_What you are asked to do_: Could you filter the data below down to the lines that hold the word "field"?

_Provided records_:
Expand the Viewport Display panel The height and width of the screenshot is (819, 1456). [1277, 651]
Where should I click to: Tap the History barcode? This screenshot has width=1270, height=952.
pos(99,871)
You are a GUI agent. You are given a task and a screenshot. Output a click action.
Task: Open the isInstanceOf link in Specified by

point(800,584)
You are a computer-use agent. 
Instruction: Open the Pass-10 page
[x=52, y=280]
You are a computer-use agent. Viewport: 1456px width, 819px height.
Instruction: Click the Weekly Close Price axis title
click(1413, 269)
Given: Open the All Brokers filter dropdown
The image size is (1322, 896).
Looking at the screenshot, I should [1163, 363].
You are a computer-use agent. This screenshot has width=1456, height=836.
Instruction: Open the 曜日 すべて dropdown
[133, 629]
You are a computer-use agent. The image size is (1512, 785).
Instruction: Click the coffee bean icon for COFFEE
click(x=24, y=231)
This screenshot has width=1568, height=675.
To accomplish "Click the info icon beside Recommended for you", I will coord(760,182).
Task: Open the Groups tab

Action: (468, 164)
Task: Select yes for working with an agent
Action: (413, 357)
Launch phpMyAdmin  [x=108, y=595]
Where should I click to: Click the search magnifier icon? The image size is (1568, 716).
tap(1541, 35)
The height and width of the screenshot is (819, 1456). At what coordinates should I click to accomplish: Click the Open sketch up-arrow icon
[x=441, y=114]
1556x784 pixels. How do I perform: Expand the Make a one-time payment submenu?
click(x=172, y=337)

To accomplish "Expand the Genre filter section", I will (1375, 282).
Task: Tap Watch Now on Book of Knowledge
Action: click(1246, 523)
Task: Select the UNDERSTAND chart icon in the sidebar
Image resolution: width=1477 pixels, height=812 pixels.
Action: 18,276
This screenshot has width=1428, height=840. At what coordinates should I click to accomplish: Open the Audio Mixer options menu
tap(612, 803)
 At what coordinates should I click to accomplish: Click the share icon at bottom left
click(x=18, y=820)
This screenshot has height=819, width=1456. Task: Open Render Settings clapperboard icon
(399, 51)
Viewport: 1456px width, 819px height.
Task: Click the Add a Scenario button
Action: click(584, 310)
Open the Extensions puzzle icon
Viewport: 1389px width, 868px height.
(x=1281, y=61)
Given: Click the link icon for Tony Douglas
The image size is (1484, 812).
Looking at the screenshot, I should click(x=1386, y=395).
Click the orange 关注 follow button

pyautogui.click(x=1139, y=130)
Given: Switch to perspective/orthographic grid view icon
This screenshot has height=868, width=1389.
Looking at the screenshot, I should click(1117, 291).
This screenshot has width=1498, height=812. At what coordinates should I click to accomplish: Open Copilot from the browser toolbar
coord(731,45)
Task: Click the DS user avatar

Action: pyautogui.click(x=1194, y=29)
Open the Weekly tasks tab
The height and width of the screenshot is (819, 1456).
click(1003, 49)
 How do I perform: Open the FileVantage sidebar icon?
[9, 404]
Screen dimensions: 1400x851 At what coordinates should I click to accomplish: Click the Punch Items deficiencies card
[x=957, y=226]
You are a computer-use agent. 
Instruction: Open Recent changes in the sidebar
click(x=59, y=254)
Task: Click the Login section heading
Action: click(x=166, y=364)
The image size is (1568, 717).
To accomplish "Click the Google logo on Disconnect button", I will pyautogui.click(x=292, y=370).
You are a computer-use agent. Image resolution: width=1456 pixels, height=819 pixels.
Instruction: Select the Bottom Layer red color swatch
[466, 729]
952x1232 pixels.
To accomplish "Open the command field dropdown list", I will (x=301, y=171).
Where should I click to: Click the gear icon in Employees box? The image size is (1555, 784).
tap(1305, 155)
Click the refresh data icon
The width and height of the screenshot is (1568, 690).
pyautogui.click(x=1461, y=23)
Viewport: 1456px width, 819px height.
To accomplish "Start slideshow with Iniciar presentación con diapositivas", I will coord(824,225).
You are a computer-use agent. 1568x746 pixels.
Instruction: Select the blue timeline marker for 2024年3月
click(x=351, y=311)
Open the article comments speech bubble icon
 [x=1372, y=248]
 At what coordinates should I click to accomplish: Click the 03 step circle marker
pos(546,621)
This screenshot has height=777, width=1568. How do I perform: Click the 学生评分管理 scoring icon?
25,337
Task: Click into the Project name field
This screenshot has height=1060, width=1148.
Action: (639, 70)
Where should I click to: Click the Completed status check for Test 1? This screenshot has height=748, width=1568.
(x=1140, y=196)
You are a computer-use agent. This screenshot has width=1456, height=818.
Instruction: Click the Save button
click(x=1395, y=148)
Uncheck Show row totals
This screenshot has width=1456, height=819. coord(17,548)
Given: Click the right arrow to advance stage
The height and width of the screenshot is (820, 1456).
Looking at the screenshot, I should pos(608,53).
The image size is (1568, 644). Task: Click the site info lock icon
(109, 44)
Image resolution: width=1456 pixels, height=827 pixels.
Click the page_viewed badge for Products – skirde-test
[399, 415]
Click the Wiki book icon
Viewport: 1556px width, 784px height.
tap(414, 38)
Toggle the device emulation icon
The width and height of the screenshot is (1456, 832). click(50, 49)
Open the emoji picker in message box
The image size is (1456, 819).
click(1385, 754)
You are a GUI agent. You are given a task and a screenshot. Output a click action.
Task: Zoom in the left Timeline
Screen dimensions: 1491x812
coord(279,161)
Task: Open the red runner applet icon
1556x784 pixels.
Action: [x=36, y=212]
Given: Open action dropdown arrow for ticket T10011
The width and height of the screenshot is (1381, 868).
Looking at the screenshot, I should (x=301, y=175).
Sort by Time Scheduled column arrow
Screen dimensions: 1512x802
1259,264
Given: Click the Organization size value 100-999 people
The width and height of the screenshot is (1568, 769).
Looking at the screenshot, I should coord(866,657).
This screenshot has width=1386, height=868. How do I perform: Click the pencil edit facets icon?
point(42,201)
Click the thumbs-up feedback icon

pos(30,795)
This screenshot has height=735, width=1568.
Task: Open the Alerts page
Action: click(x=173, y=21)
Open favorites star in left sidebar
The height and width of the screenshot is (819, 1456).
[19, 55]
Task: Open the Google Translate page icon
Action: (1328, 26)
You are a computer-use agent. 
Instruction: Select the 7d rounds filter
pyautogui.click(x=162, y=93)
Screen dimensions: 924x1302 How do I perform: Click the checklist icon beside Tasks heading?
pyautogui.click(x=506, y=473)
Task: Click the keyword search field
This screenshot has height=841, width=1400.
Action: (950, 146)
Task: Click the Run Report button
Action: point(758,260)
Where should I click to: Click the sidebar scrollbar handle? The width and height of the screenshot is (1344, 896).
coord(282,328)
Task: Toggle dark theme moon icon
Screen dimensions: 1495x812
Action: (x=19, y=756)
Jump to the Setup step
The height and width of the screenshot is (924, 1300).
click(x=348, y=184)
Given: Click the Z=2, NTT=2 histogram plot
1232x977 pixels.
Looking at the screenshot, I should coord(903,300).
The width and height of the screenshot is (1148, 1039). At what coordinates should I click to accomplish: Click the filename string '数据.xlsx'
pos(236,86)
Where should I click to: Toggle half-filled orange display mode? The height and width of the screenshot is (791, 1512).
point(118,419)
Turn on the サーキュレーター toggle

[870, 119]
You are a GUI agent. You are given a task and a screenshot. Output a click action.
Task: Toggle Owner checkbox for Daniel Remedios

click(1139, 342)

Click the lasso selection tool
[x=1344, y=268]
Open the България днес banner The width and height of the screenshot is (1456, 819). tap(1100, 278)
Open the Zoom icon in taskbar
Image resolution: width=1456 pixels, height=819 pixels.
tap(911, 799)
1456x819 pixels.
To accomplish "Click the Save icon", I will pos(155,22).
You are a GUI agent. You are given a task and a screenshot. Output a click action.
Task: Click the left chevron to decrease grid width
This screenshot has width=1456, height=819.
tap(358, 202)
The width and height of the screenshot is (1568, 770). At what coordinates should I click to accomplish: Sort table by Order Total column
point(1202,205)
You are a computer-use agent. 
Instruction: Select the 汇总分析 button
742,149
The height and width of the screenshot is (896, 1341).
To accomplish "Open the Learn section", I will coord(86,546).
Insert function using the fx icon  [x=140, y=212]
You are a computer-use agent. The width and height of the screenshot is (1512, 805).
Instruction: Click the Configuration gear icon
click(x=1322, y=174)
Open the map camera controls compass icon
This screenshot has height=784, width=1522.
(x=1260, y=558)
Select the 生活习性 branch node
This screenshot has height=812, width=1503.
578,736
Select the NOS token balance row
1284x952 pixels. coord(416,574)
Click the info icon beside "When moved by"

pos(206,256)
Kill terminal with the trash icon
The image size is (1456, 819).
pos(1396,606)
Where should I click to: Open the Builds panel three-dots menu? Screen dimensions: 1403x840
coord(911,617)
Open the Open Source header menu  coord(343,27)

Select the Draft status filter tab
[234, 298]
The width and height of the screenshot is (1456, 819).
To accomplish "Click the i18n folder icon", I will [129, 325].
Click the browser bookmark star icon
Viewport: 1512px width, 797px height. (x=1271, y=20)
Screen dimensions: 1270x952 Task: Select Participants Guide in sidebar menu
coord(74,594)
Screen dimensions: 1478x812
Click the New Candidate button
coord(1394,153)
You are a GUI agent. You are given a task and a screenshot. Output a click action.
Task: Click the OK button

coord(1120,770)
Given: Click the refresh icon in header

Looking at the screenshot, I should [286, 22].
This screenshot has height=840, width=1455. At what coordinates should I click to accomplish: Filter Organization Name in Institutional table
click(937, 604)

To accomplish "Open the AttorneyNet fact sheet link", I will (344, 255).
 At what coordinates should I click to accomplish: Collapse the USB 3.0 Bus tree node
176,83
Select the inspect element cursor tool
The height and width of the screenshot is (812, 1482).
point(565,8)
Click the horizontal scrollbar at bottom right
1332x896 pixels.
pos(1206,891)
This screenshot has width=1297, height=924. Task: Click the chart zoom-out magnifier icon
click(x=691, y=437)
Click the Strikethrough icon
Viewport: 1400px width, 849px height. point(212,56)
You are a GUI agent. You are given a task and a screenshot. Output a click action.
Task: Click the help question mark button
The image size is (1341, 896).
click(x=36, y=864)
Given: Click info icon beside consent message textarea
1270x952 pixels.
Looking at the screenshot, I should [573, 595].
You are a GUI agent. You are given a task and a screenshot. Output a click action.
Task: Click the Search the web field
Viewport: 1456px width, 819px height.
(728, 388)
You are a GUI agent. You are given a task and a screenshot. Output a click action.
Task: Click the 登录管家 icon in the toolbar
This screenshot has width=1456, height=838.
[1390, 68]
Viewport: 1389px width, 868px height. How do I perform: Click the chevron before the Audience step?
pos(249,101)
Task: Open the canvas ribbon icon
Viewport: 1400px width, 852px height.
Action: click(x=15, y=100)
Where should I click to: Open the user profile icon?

_Answer_:
To accomplish "Open the command field dropdown list", I will (x=301, y=171).
Task: Click into the Project name field
Task: Click the keyword search field
Task: Click the Search the web field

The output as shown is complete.